Think of SU(2) for simplicity, but you might choose to generalize to SU(3), once the game is evident. To rotate an arbitrary d-dim v by an angle θ, you operate on it by v→exp(iθJ)v in classical physics. By a change of basis of the 3 generators J to their raising and lowering ladder versions $J_+, J_-$ and $J_0$ and the marvelous eigenvalue equations their Lie algebra commutators satisfy, you may organize these rotations much more usefully in QM, and also computationally--this is of course how these higher-dim matrices in the SU(2) WP-article were found, in the first place!

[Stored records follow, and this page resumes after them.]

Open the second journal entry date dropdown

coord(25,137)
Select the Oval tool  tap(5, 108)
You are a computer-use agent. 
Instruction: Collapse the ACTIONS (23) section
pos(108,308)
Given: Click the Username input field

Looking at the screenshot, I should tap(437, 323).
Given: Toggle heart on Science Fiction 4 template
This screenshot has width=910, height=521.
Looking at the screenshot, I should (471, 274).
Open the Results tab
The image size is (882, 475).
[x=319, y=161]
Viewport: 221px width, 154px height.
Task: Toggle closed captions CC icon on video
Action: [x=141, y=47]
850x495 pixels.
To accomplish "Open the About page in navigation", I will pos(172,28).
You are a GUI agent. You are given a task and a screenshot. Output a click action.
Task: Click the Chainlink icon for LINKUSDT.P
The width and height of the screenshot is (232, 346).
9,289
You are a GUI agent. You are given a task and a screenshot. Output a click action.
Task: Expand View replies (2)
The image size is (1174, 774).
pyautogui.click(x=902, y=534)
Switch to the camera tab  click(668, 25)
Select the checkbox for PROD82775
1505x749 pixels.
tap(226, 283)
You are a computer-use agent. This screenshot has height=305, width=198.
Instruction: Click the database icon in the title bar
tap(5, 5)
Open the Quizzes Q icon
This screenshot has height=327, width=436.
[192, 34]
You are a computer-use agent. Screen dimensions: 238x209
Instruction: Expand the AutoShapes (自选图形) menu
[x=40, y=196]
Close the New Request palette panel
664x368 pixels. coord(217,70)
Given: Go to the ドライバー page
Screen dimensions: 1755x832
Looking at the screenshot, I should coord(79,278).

That is, once you have eigenvectors of J.J, with eigenvalues j(j+1), up to normalization, you have characterized the dimensionality of the eigenvector v by 2j+1, and its component by the eigenvalue m of J0 on it, while you know how the raising and lowering Js will send entries to their neighboring slot. So writing the states in the |j,m> convention is tantamount to posing them ready for rotations by simple shifts of their m and multiplications by numbers. For small angles θ,this amounts to transitioning to v+iθJ v for J any linear combination of these 3 ladder operators.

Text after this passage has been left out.